Immunological microenvironments play central roles in nearly every chronic disease, including cancer, infections, and autoimmune disease. Surprisingly, we know little about how the cellular networks within these environments operate. An important feature of these networks is that immune cells such as macrophages and dendritic cells can adopt alternative functional states (e.g., either pro- or anti-inflammatory), which is known as "polarization", and can interconvert between these states, a capability termed functional "plasticity". Tumors and pathogens manipulate this balance to force the local immune network into an impaired state, preventing immune clearance and posing a major barrier to therapeutic intervention. Here, we investigate the mechanisms by which macrophages regulate the polarization choice, a process that remains poorly understood. The canonical view is that external cues guide polarization in an essentially deterministic fashion. However, new evidence suggests that individual macrophages respond stochastically to identical stimuli.
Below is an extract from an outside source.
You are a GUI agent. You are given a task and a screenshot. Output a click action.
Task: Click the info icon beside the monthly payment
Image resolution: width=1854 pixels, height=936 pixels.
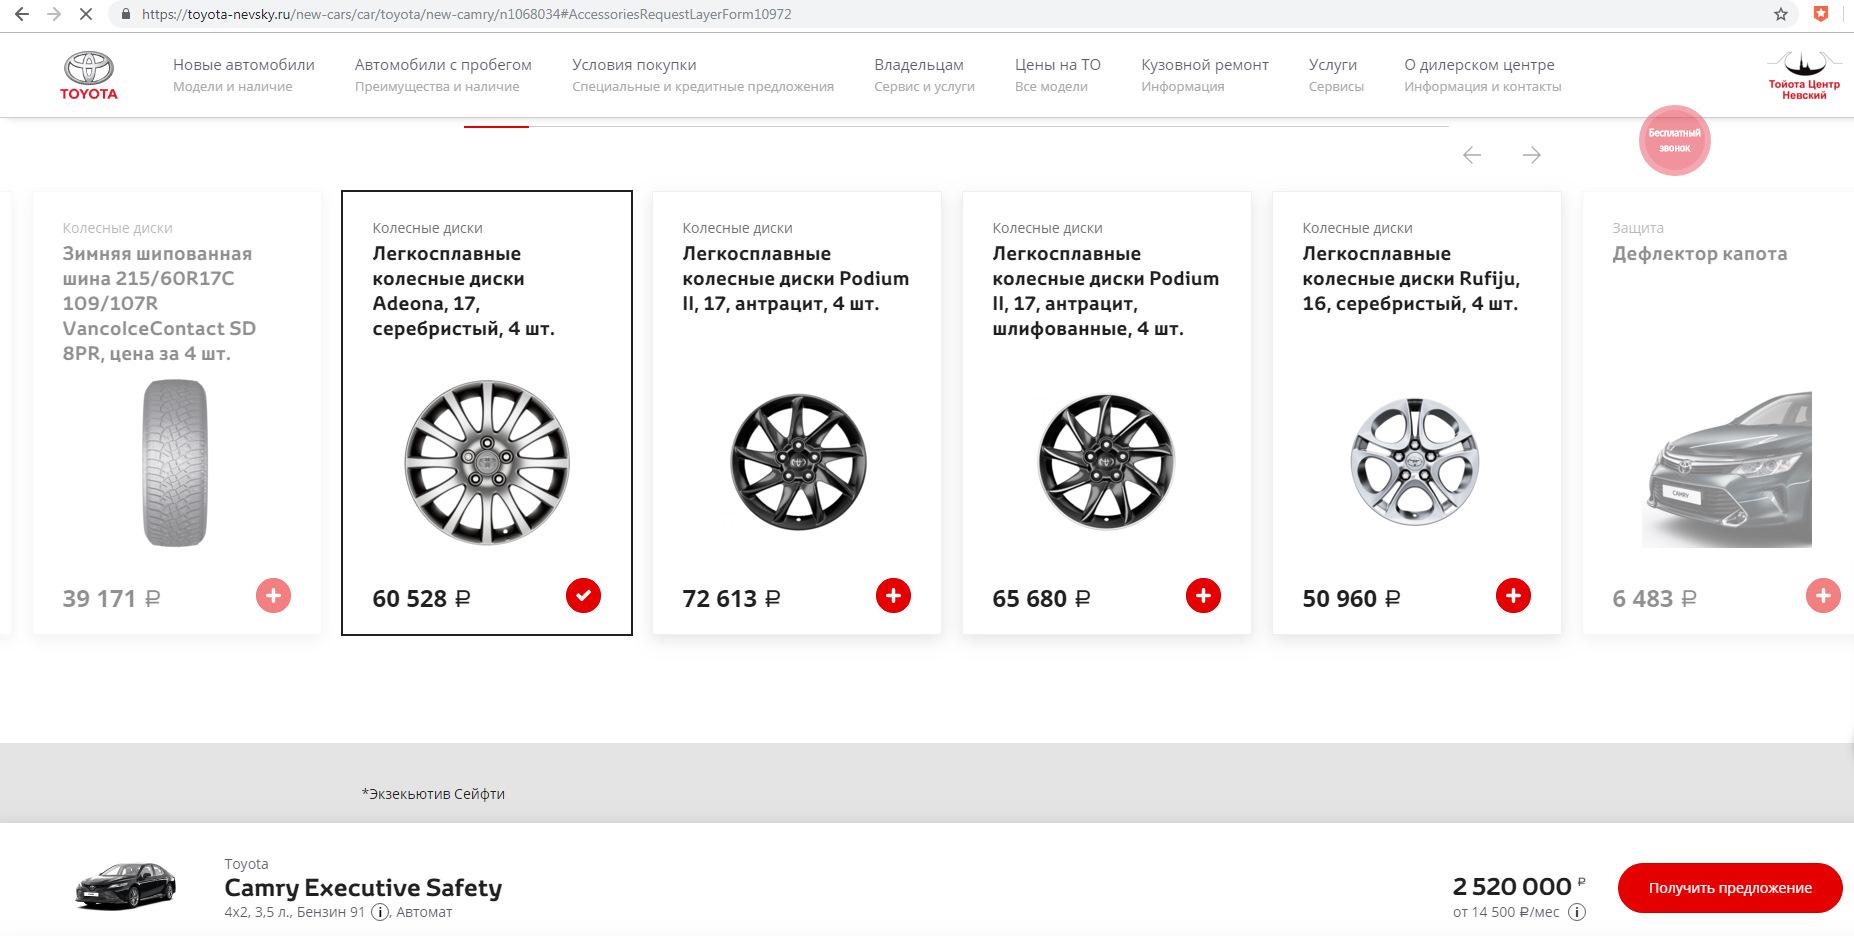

We have also observed that delivering "incoherent" stimuli (e.g., a mixture of molecules that each individually drives polarization towards a distinct state) induces a transient diversity of cellular states that becomes less pronounced over time. We hypothesize that polarization dynamics are regulated by a balance between intrinsic mechanisms (which may generate an initial diversity of functional states) and extrinsic mechanisms (which allow neighboring cells to collectively "vote" for one functional state or another, for example by secreting auto-regulatory cytokines to a common local pool). Such coordination between responding immune cells could provide a mechanism for managing and regulating functional variability. We have developed a system for tracking polarization in individual cells within a population in real time and experimentally manipulating interactions within these cellular networks. Here we will present data that provide new insights into this medically important phenomenon.